### Excerpted records
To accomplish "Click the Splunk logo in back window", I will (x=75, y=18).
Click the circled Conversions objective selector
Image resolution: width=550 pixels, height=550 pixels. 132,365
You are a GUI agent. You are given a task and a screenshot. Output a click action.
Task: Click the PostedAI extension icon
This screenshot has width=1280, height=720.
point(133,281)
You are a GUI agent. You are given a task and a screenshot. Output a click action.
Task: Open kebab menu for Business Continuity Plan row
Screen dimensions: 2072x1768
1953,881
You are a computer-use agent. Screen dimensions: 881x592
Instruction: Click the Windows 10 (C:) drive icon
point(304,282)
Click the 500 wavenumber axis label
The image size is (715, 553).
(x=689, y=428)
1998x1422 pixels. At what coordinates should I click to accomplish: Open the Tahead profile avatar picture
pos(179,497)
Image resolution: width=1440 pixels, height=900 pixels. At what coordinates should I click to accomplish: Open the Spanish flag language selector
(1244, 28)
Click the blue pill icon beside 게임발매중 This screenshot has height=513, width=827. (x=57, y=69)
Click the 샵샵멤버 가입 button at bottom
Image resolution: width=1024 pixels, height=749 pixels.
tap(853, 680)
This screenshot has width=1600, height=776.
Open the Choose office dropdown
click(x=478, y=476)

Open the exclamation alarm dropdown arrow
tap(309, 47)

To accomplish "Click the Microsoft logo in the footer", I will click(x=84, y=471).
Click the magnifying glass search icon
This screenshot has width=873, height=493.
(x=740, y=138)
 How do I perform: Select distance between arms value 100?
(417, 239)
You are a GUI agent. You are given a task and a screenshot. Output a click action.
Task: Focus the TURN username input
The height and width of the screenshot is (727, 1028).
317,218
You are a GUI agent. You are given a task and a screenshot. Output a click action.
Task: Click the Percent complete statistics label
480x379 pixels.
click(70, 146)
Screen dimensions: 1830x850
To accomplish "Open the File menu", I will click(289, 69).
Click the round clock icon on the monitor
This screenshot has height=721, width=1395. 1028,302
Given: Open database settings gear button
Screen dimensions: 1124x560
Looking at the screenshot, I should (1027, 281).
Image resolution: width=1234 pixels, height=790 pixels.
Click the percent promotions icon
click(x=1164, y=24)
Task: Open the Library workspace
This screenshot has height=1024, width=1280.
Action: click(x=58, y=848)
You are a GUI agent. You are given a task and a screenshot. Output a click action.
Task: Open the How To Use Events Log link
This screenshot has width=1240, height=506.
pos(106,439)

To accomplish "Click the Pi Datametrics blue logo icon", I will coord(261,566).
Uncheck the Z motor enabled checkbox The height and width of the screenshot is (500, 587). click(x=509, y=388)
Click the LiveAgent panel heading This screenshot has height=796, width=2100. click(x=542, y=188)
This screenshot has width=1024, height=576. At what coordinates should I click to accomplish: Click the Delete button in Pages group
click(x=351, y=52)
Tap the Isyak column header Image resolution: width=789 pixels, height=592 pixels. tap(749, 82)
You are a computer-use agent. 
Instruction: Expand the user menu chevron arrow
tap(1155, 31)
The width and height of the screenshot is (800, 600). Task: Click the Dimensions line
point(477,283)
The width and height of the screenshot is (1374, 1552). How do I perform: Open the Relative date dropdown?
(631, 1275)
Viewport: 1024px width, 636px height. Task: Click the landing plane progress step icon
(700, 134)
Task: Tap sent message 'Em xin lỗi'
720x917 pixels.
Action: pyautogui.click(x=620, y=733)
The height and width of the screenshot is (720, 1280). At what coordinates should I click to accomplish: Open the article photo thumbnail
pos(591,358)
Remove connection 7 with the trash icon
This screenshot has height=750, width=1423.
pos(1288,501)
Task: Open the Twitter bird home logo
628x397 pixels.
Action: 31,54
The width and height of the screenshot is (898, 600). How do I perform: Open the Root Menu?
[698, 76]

### About this exercise
If a line in the data holds the string "label", copy that line.

### Your response
Click the 500 wavenumber axis label
Task: Click the Percent complete statistics label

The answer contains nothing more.